Instructions for the task>
From the entries, return every line where the string "will" shows up.

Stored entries
####################

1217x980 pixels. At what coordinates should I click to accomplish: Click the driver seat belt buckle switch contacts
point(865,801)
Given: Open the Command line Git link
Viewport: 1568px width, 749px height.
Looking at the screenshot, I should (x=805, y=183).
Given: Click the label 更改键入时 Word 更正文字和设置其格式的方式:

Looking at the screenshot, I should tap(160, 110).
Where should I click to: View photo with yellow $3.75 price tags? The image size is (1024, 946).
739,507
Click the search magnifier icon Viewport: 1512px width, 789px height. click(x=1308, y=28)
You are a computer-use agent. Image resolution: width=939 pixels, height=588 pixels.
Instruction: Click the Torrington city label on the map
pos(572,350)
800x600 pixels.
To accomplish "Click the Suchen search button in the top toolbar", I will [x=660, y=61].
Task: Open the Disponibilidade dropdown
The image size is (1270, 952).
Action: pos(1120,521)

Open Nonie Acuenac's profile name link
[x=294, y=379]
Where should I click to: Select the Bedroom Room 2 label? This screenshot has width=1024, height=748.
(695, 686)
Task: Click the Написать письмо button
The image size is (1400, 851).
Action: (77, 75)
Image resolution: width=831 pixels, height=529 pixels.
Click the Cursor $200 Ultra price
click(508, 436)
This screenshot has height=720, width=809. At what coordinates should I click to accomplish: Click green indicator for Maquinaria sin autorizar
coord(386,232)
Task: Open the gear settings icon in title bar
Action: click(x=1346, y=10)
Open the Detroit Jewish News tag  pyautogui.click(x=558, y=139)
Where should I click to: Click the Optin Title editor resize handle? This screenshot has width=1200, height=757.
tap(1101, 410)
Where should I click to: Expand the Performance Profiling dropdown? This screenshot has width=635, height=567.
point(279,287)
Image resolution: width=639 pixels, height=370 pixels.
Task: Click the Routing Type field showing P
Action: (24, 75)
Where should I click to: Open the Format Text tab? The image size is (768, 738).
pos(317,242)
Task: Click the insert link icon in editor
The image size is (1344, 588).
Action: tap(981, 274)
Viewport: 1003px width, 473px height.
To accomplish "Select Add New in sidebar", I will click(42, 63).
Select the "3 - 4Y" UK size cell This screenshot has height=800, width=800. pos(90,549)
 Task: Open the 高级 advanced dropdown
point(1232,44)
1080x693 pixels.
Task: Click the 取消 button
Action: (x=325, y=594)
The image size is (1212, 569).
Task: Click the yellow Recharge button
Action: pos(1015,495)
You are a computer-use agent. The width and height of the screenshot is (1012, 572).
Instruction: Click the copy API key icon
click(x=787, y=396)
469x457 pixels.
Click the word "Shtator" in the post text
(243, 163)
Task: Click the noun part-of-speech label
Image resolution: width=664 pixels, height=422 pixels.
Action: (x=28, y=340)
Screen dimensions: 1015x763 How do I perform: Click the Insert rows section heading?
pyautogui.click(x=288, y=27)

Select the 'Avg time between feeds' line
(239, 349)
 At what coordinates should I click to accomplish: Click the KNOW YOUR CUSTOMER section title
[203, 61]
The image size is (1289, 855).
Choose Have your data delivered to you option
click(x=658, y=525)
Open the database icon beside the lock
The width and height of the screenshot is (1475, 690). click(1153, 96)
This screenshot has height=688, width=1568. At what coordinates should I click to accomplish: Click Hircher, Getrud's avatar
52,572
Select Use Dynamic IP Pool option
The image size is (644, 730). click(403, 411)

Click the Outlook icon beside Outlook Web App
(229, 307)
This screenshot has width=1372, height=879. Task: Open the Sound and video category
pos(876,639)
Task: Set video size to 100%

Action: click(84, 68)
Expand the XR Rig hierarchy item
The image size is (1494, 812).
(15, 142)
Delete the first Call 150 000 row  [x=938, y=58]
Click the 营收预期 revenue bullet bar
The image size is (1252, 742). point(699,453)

####################

The completed task>
To accomplish "Click the Suchen search button in the top toolbar", I will [x=660, y=61].
To accomplish "Select Add New in sidebar", I will click(42, 63).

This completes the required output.